I study computer science because it was the one subject that I was curious about in high school and still have lots of questions about. The latest ones, I ended up presenting at the RefTest Workshop in “XP 2016 – EDINBURGH”. The content is summarized in a paper called “A game of refactoring. Studying the impact of gamification in software refactoring”, which I wrote with Leonard Elezi and members of the ANSYMO (Antwerp System Modelling) research group.
Refactoring is the process of changing a software system in such a way that it does not alter the external behavior of the code yet improves its internal structure. Martin Fowler 2002
Think of it as text editing. You wrote your first draft and you need to restructure and fix sentences here and there for the final version. It’s the same we do with code. We arrange classes or methods (paragraphs/sentences) logically so that the code (text) is easier for others to read and understand. All of this without changing the final output of the code. It also reduces bugs, errors in the code. This is a very repetitive, even boring task for a developer considering most of them understand their own perfectly working code.
If it’s not broken, why fix it? There is never a one-person team working on a project. IDEs offer automatic tools to perform refactoring and the other authors and I thought of a way to encourage their adoption. We developed CodeArena, a gamified tool for promoting the adoption of the refactoring capabilities of Eclipse. CodeArena pushes developers to refactor by creating a competitive environment where each refactoring is rewarded. We then conducted an experiment on 12 undergraduate students, who were given an assignment to refactor a Java project in an eclipse environment where we had previously installed CodeArena.
It is interesting how in every gamified application the same problems come up. The novelty factor where the users are initially very enthusiastic for the new tool/game and later, while they get acquainted with it, the motivation declines. And the cheating problem. There will always be users who want to bypass the rules for faster progress and not focus on the real task at hand. To address the first, constant change should be done to the tool and the second problem can help you find innovative ways in doing so.
Another observation during this experiment was the intrusiveness and gamification correlation. You can’t have both. We didn’t want the developers to be bothered by the tool and we gave minimal feedback to their progress, unless they opened the view to check this in real-time. The minimal feedback resulted in few students not noticing it at all.

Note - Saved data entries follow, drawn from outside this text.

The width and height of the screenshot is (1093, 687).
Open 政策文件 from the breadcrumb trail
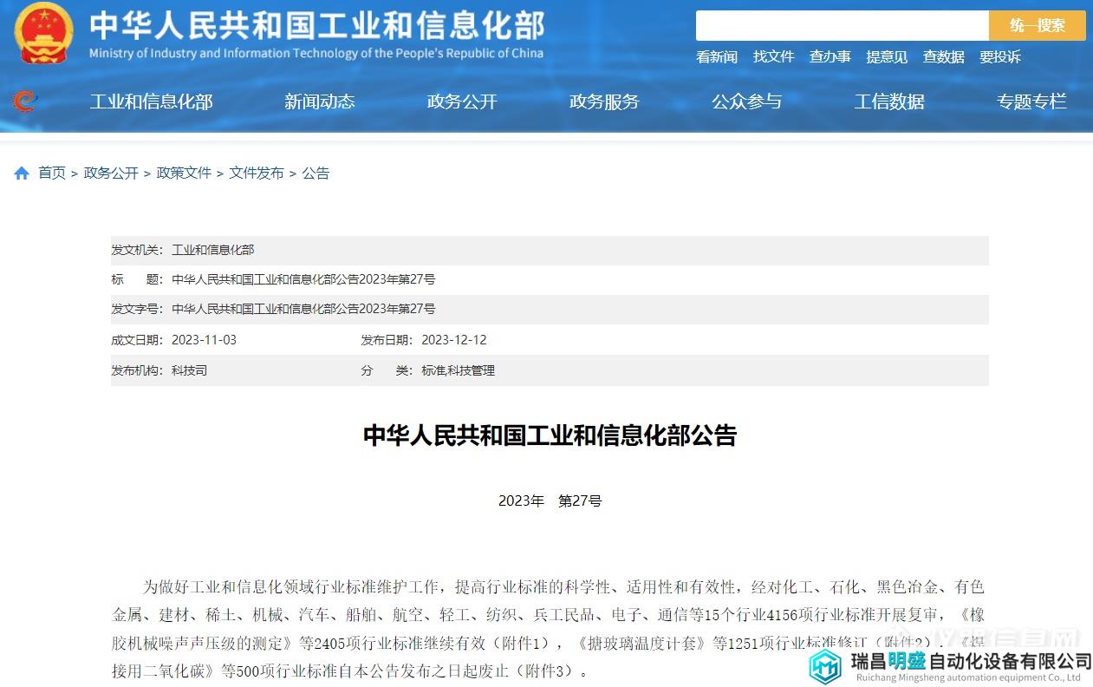(x=184, y=173)
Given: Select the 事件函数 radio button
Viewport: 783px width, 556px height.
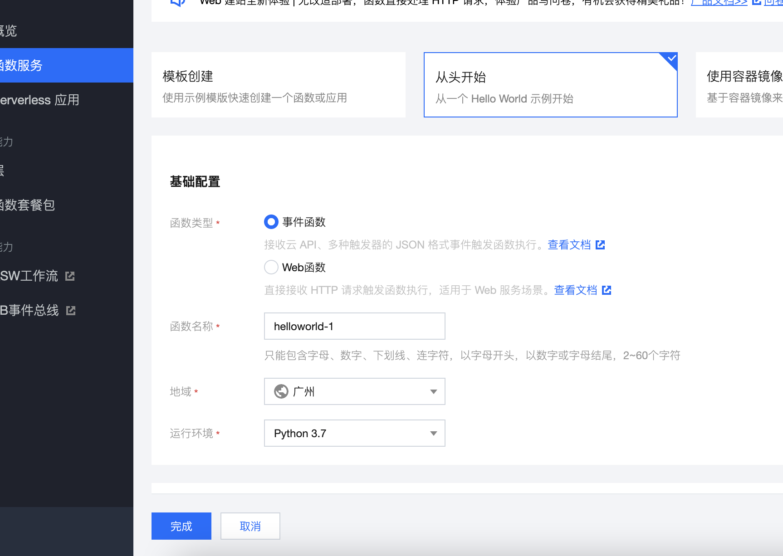Looking at the screenshot, I should 271,222.
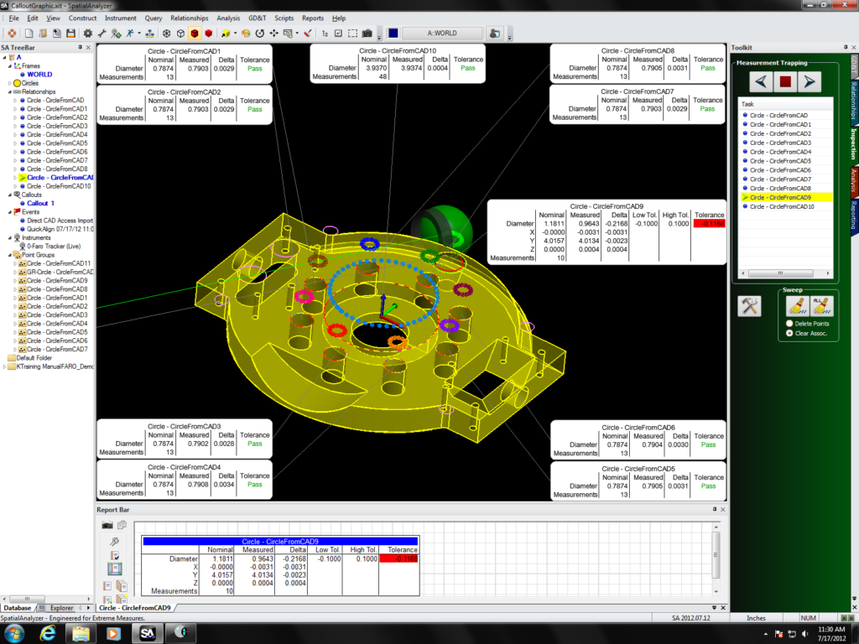The height and width of the screenshot is (644, 859).
Task: Click the camera icon at the end of the main toolbar
Action: [x=367, y=33]
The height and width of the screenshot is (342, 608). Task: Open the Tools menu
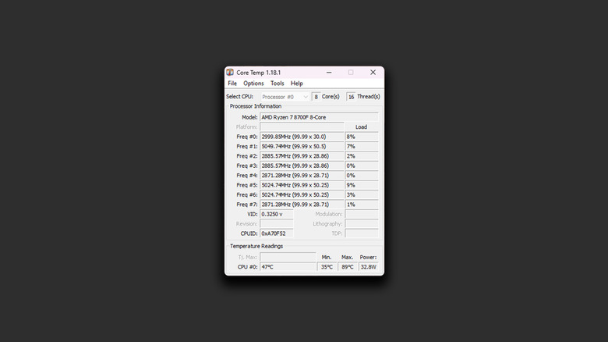277,84
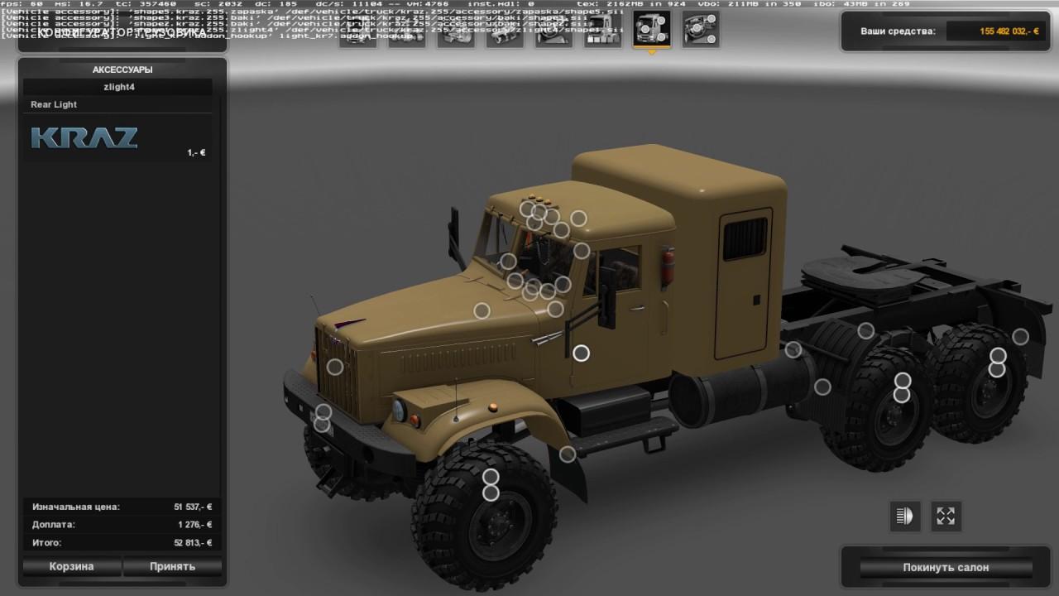Toggle the headlights preview icon
The height and width of the screenshot is (596, 1059).
(x=904, y=516)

More specific observations, proposed and experimented solutions for this study on gamifying refactoring you can find in the paper. This was an amazing opportunity given to a master student by the University of Antwerp which set my thesis expectations quite high. Next I will work with mutation testing, another very useful but no so popular technique. I could not continue my education and work at the same time if it weren’t for the flexible hours we have at 4C. It’s a little much I have under my sleeve but I have a lot of support.